マルチターン反射的マスキングによるマスク拡散モデルにおける推論の誘発

要旨

自己回帰（AR）モデルにおける推論は、しばしば連鎖思考推論やリフレクションによって実行されるが、以前の出力の改良は、局所的な編集のみが必要な場合でも、依然として完全な逐次生成に依存している。対照的に、マスク拡散モデル（MDM）におけるマスキング機構は、以前の出力に対する明示的な局所編集を自然にサポートし、以前の回答を破棄して最初から別の回答を生成することなく、選択的な改良を可能にする。この特性は、人間が反復的な局所改良によって誤りを修正する方法とより密接に一致するが、既存のMDMはマルチターンのマスキングとノイズ除去をサポートしていない。我々は、軽量なポストトレーニングを介してMDMにそのような内在的な推論能力を引き出すリフレクティブ・マスキング（RM）を提案する。RMは、MDMが進化するコンテキストに基づいて以前の出力を反復的に再訪・修正する、ネイティブなテスト時スケーリングを提供する。AR推論のように前回のターンからの洞察を活用するために、さらに履歴参照（History Reference）を導入する。これは、修正中の中間ノイズ除去状態を活用するパラメータフリーの機構である。我々のアプローチはアーキテクチャ変更を必要とせず、既存のMDMに容易に適用可能である。テキスト生成、数独、画像編集を含む多様なタスクとモダリティにおいて、リフレクティブ・マスキングは標準的なマスキングベースのベースラインを一貫して上回り、強い汎用性を示す。これにより、RMはMDMにおける推論のための基本的なプリミティブとして位置づけられる。

English

While reasoning on autoregressive (AR) models is often performed by chain-of-thought reasoning and reflection, their refinement of previous outputs still relies on fully sequential generation, even when only local edits are needed.

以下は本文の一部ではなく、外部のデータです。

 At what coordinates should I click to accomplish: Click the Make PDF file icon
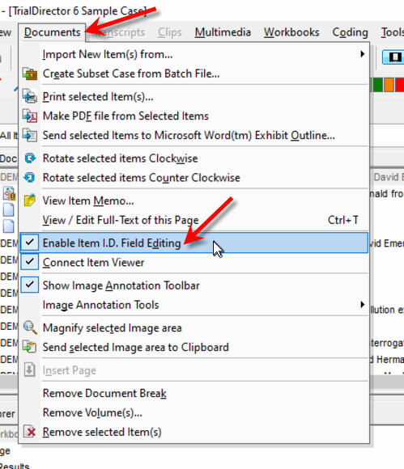pos(30,116)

In contrast, the masking mechanism in Mask Diffusion Models (MDMs) naturally supports explicit local edits on previous outputs, allowing selective refinement without discarding previous answers and generating another from scratch. While this property more closely aligns with how humans correct mistakes by iterative local refinement, existing MDMs do not support multi-turn masking and denoising. We propose Reflective Masking (RM), which elicits such an intrinsic reasoning capability in MDMs via lightweight post-training. RM provides a native test-time scaling, where an MDM iteratively revisits and revises its prior outputs based on evolving context. To exploit insights from previous turns like AR reasoning, we further introduce History Reference, a parameter-free mechanism that leverages intermediate denoising states during revision. Our approach requires no architectural changes and is easily applicable to existing MDMs. Across diverse tasks and modalities, including text generation, Sudoku, and image editing, Reflective Masking consistently outperforms standard masking-based baselines and demonstrates strong generality, positioning RM as a fundamental primitive for reasoning on MDMs.